Den Freitag verbrachte ich entspannenderweise beim Lieblingscousin und seiner Familie. Bis zum früher Nachmittag war ich alleine und las mich weiter durch Thursday Nexts Abenteuer in der Buchwelt. Zwischendurch ging ich immer mal wieder auf die Terrasse und bewunderte die Blüten der Prunkwinden. Das blau sah tatsächlich so surreal aus.

Nach einiger unruhigen Nacht vor lauter Reise-Nervosität war ich schon kurz vor 6 wach.

Die Lieblingscousin fuhr mich zusammen mit der Familie zum Flughafen, wo ich dann Ungarn für dieses Jahr verließ. Mit etwas Verspätung kam ich in Berlin an, glücklicherweise warteten Herr Papa und Frau Mama dort auf mich  und ich musste meinen Koffer nicht durch halb Berlin zum Bahnhof schleppen.
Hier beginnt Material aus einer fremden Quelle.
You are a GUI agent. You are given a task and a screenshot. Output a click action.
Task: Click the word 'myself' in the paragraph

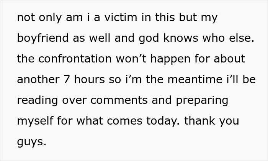click(x=35, y=121)
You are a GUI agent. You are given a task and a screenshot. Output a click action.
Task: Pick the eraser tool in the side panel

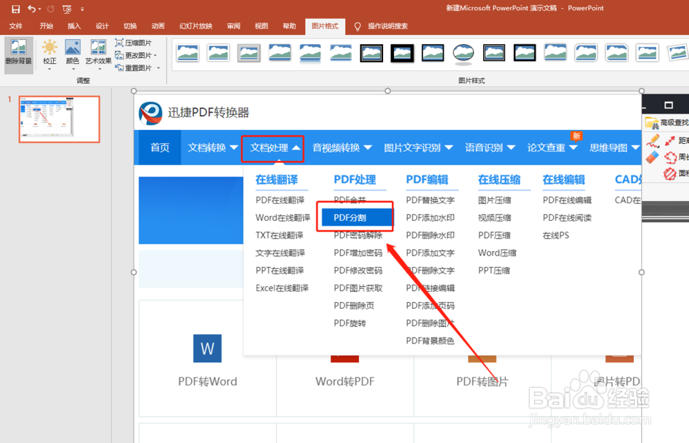pos(651,157)
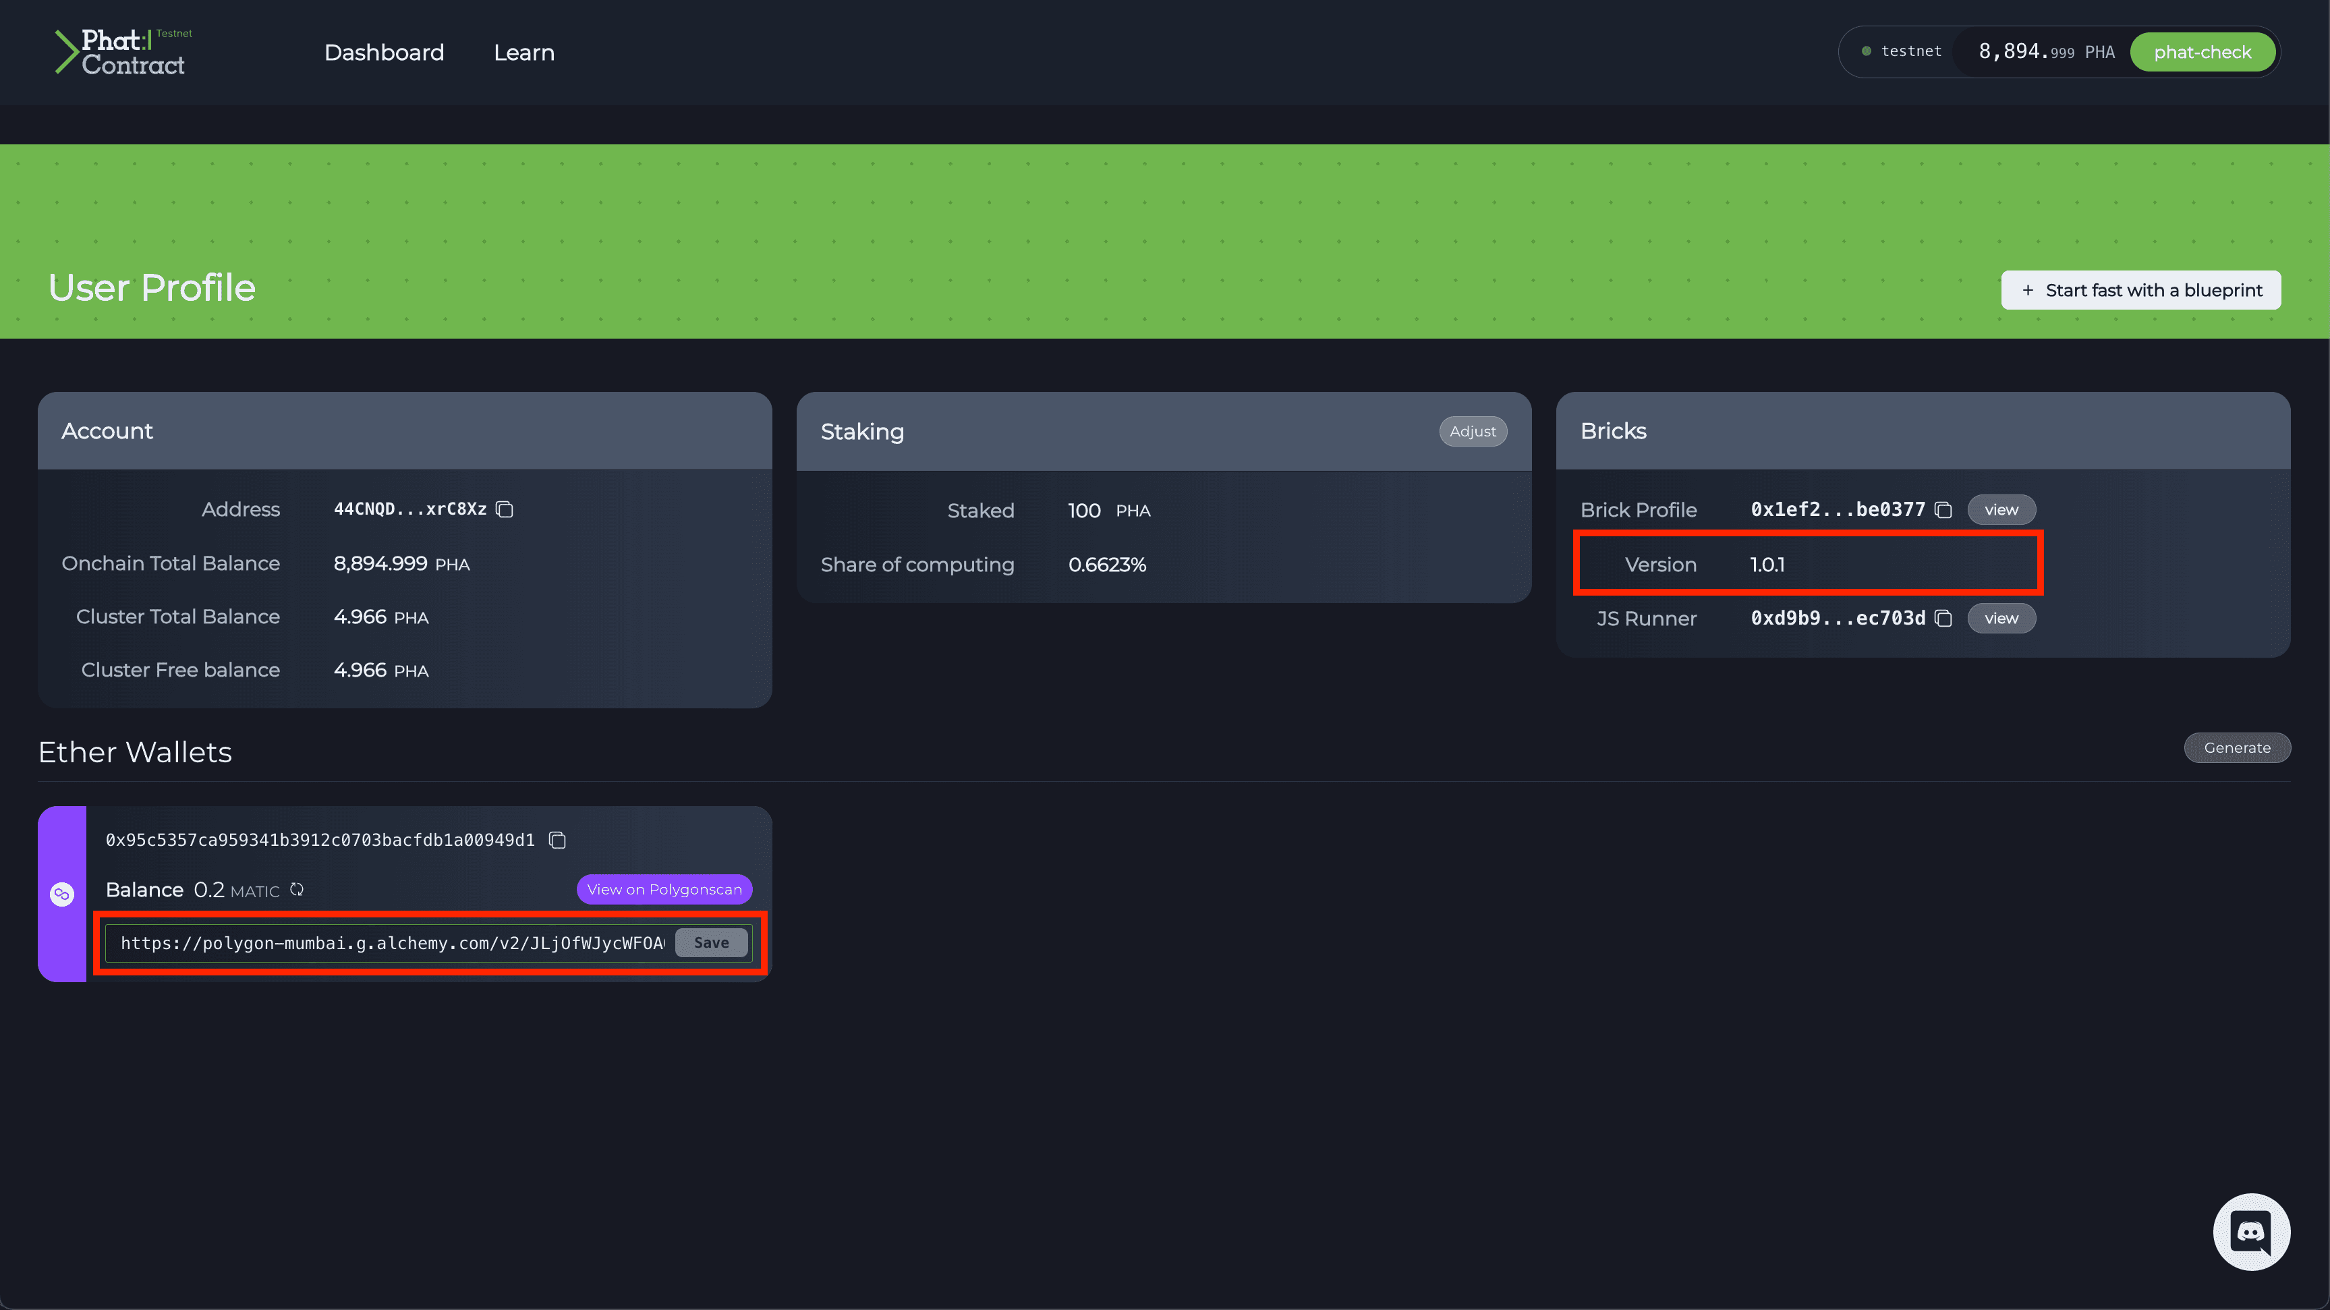
Task: Copy the ether wallet address
Action: click(x=557, y=840)
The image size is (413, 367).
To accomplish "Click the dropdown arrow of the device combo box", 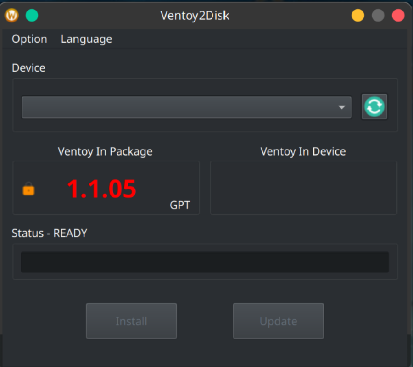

Danke, danke, danke!

So, waren wir schon am Nachmittag im Schrebergarten, wo wir noch das schöne Wetter genießen und bis zum nächsten Tag bleiben wollten.

Zum Abendessen pochierten wir von Herrn Papa selbstgeangelten Dorsch in einem Sud aus Zwiebel, Pastinaken, Petersiliengrün, Salz und Pfeffer. Dazu Pellkartoffeln von eigenen Kartöffelchen und eine schnelle Senfsauce. Sehr lecker!

Die Abende sind natürlich auch bei uns schon kühl. Aber so lange es ging, saß ich noch draußen und genoss die Spätsommer-Frühherbstluft.